**Aim of the exercise**
Copy out the entries below word for word, keeping every line as it stands.

**Data to use**
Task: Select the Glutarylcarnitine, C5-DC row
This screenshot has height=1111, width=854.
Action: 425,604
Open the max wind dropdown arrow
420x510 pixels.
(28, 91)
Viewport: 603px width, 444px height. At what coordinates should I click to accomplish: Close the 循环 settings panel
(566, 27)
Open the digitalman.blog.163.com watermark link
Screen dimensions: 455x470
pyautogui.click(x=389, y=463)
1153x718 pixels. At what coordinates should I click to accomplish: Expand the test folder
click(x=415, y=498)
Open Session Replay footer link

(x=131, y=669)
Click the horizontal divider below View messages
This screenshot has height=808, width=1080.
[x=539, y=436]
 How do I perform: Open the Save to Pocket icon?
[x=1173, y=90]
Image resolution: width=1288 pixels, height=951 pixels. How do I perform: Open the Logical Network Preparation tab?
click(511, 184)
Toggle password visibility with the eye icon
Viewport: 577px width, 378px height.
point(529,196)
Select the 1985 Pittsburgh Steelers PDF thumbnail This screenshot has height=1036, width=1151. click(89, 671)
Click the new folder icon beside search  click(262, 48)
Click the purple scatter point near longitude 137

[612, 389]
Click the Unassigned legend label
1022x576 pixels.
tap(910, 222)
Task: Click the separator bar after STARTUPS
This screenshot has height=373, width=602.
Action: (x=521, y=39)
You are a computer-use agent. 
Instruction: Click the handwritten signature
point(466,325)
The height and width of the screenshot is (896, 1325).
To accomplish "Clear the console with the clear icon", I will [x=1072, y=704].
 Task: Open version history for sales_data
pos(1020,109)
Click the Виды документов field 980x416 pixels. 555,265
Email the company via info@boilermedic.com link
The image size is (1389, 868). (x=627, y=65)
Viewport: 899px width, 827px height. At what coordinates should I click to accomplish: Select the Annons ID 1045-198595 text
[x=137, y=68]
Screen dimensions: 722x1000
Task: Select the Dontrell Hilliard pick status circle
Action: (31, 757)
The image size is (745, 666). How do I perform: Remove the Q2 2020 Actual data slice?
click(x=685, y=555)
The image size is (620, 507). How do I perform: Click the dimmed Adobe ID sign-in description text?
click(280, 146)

**Final result**
Task: Select the Glutarylcarnitine, C5-DC row
This screenshot has height=1111, width=854.
Action: 425,604
Open the max wind dropdown arrow
420x510 pixels.
(28, 91)
Viewport: 603px width, 444px height. At what coordinates should I click to accomplish: Close the 循环 settings panel
(566, 27)
Open the digitalman.blog.163.com watermark link
Screen dimensions: 455x470
pyautogui.click(x=389, y=463)
1153x718 pixels. At what coordinates should I click to accomplish: Expand the test folder
click(x=415, y=498)
Open Session Replay footer link

(x=131, y=669)
Click the horizontal divider below View messages
This screenshot has height=808, width=1080.
[x=539, y=436]
 How do I perform: Open the Save to Pocket icon?
[x=1173, y=90]
Image resolution: width=1288 pixels, height=951 pixels. How do I perform: Open the Logical Network Preparation tab?
click(511, 184)
Toggle password visibility with the eye icon
Viewport: 577px width, 378px height.
point(529,196)
Select the 1985 Pittsburgh Steelers PDF thumbnail This screenshot has height=1036, width=1151. click(89, 671)
Click the new folder icon beside search  click(262, 48)
Click the purple scatter point near longitude 137

[612, 389]
Click the Unassigned legend label
1022x576 pixels.
tap(910, 222)
Task: Click the separator bar after STARTUPS
This screenshot has height=373, width=602.
Action: (x=521, y=39)
You are a computer-use agent. 
Instruction: Click the handwritten signature
point(466,325)
The height and width of the screenshot is (896, 1325).
To accomplish "Clear the console with the clear icon", I will [x=1072, y=704].
 Task: Open version history for sales_data
pos(1020,109)
Click the Виды документов field 980x416 pixels. 555,265
Email the company via info@boilermedic.com link
The image size is (1389, 868). (x=627, y=65)
Viewport: 899px width, 827px height. At what coordinates should I click to accomplish: Select the Annons ID 1045-198595 text
[x=137, y=68]
Screen dimensions: 722x1000
Task: Select the Dontrell Hilliard pick status circle
Action: (31, 757)
The image size is (745, 666). How do I perform: Remove the Q2 2020 Actual data slice?
click(x=685, y=555)
The image size is (620, 507). How do I perform: Click the dimmed Adobe ID sign-in description text?
click(280, 146)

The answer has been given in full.